Document extract —
That brings me to my third point. Many observers, in which I include myself, are sceptical that the planned operations of Great British Energy are, in reality, likely to achieve what they purport. They are unlikely to fulfil either of the objectives in my amendment. After all, subsidies to renewables already stand at about £12 billion a year. That is a fact—it is in the Government’s accounts. The OBR estimates that this number will go up to £15 billion by the end of the Parliament.

This is not the place to review all the arguments on this point—we debated them on 14 November and I am sure we will discuss them again—but many of us are doubtful that public money funnelled into renewable energy that delivers power only when the wind blows and the sun shines is likely to increase our energy security. Many of us doubt that renewables are likely to reduce household energy costs. We look at the persistent increase in electricity prices since the renewables programme began in 2004—now giving us the highest prices in Europe—and wonder when the benefits are to come.

I take one view on this. No doubt Ministers and other noble Lords in the Committee take a different view. Reality will tell us who was right, but to be confident when we test what reality tells us we need to know what we are measuring against. My noble friend Lord Gascoigne noted in speaking on the railways Bill last month that the purpose clause he advocated was needed as a

“barometer setting out exactly what this Bill is seeking to do and what should be the Secretary of State’s overriding concern when making a decision

The same is true in this case. When the Secretary of State sets the strategic priorities in Clause 5, what are they supposed to be strategic about? When we reach 2030, whoever is in government at that point, we will need to know whether Great British Energy has succeeded against the tests it set itself—not whether it has fulfilled its objects or gone through the right processes, but whether it has succeeded against objectives connected to its underlying raison d’être.

That is why I submit that there needs to be a clear set of objectives in the Bill—for purpose, guidance, and to enable a judgment about success or failure. That is why Amendment 2 is necessary. I look forward to hearing the Minister’s reactions and the contributions from all noble Lords. Meanwhile, I beg to move.

Photo of Baroness Noakes Baroness Noakes Conservative 4:45, 3 December 2024

My Lords, I thank my noble friend Lord Frost for bringing forward this amendment. It crystalised in my mind that the Bill is a solution in search of a problem. It does not have a clear statement of what it is trying to achieve. Without that, it is likely that Great British Energy will end up with a set of activities that lack proper cohesion.

Prompt 1 —
Answer these questions about the debate excerpt on Great British Energy:
(a) About how much do subsidies to renewables already amount to each year?
(b) In what year did the renewables programme begin?
(c) In which clause does the Secretary of State set the strategic priorities?

Lines of data
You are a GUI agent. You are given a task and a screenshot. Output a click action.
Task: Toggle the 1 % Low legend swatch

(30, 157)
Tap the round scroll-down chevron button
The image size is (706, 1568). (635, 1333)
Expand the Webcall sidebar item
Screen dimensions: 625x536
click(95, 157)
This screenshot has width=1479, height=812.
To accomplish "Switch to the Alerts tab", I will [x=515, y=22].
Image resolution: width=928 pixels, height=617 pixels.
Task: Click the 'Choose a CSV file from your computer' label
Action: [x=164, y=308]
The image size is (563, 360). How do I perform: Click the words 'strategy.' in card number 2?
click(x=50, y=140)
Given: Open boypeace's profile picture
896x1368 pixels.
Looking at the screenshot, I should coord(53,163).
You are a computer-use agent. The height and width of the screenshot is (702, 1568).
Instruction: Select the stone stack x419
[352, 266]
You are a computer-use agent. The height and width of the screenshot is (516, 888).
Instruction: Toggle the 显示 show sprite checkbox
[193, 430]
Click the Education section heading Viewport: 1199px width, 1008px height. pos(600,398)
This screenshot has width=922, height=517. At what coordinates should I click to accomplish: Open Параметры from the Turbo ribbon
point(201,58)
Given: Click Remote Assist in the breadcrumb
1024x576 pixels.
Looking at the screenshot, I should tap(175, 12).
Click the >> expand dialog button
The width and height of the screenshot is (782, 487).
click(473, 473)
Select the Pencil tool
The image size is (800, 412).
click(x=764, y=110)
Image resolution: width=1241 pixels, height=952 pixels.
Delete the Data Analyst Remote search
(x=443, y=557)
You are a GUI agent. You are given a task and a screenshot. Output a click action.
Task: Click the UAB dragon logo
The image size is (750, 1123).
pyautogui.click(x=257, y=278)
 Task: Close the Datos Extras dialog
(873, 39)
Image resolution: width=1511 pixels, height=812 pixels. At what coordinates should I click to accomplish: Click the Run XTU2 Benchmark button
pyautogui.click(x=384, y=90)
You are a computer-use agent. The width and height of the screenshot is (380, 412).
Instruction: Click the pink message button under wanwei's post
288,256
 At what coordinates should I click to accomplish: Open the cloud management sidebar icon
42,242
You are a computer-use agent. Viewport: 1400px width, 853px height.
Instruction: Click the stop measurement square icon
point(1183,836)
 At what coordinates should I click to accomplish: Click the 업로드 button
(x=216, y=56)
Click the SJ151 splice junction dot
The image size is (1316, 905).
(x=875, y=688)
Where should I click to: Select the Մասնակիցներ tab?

Prompt 2 —
Print the records with no changes, starting at the first line of the records and ending at the line that contains "Action: [x=164, y=308]", including both of those lines.

Exercise response 1 —
(a) About £12 billion a year.
(b) 2004.
(c) Clause 5.

Exercise response 2 —
You are a GUI agent. You are given a task and a screenshot. Output a click action.
Task: Toggle the 1 % Low legend swatch

(30, 157)
Tap the round scroll-down chevron button
The image size is (706, 1568). (635, 1333)
Expand the Webcall sidebar item
Screen dimensions: 625x536
click(95, 157)
This screenshot has width=1479, height=812.
To accomplish "Switch to the Alerts tab", I will [x=515, y=22].
Image resolution: width=928 pixels, height=617 pixels.
Task: Click the 'Choose a CSV file from your computer' label
Action: [x=164, y=308]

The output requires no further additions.